Yeah. So, I mean, to me, the problem of brownfields right now is very much tied to both national countries in terms of legalization, laws, methods and approach. That’s why there is little kind of comprehension between countries, a little bit between let’s say north America and Europe. Europeans, of course, much longer in terms of the development of their work, it could be Germany and Holland and the United Kingdom. How China is starting to develop, for example right now, you know which models are is it using particularly with centralized land ownership. Obviously, the north American model is not so useful. Maybe there are examples particularly in Holland or Germany to some extent. But I’m starting now to look at other countries,
other countries that have not really appeared in the map. For example, the Middle East, I’m looking at Israel, for example, looking at Albania, looking at Africa, looking at countries in Latin America. And the idea, for example, if you consider the oceans as one type of brownfield, which unites all the continents, the air, the land moving, the water moving as well as soil. You start to break down the political barriers and you start to break down, let’s say, the governmental barrier. You start to look at this as a more global problem. Maybe at the level of United Nations or EU (European Union), rather than country by country, law by law, site by site.
” The idea that China Brown is a way of saying that it has to be addressed at the national level. “
The political boundaries in China. Like every provinces, cities and districts have their own leader, do you have some suggestions to overcome these boundaries.

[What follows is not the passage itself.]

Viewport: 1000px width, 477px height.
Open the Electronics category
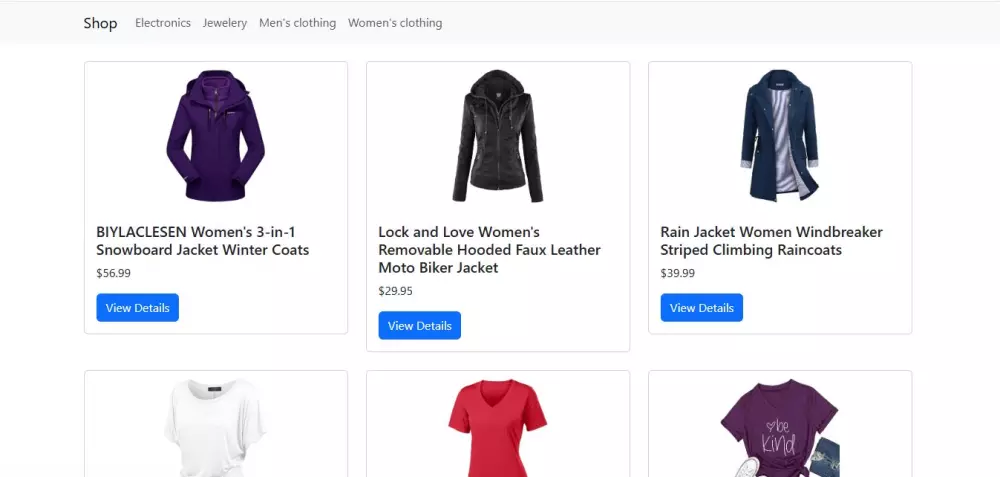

The whole idea of political boundaries is of course a very interesting one, and in fact, the entire political science and modern governance is based on this, thinking of, particularly drawing a boundary and breaking a boundary. But for example, if you take, let’s say, mining, mining areas in China go across all kinds of boundaries. They go from region to region, they cut a across. In many cases, brownfields and pollution, whether is soil, water or air, does not necessarily take account of political boundaries, which in many cases, are the lines drawing on the map.
And I think it’s to allow China or the central government and the primary, to think in the way that he has come out and talked about Green China. You know, this sort of a single, a clear vision for the country. The idea that China Brown is a way of saying that it has to be addressed at the national level. Yes, it can obviously go down to the various regions and sub-regions but it has to be looked at, particularly to do with how you gonna to add at the national level.
In a way that you know Kongjian Yu was trying to think of as a master plan, a landscape master plan for China. I think you have to think at a large scale. I think is also appropriate for China which has this vastness of territory. OK? Rather than looking at each particular province with its own rules, with its own regulations, is then very piecemeal. I think it’s also what landscape architecture and landscape architects will be. And it’s the place that they will insert themselves into work.
政治边界的整个想法，当然是相当有意思的。 而实际上，整个政治科学， 和现代政府都基于此。尤其是如何划分与打破一个边界。但是，比如说，我们可以就采矿业的例子来说，中国的采矿业是横跨各种边界的。采矿的工程它们穿越各个地区，甚至直接横穿边界。在很多情况下，棕地和污染，无论是土壤，水分，还是空气，都不会考虑到政治边界而停止流动，不会考虑地图上画的那根线。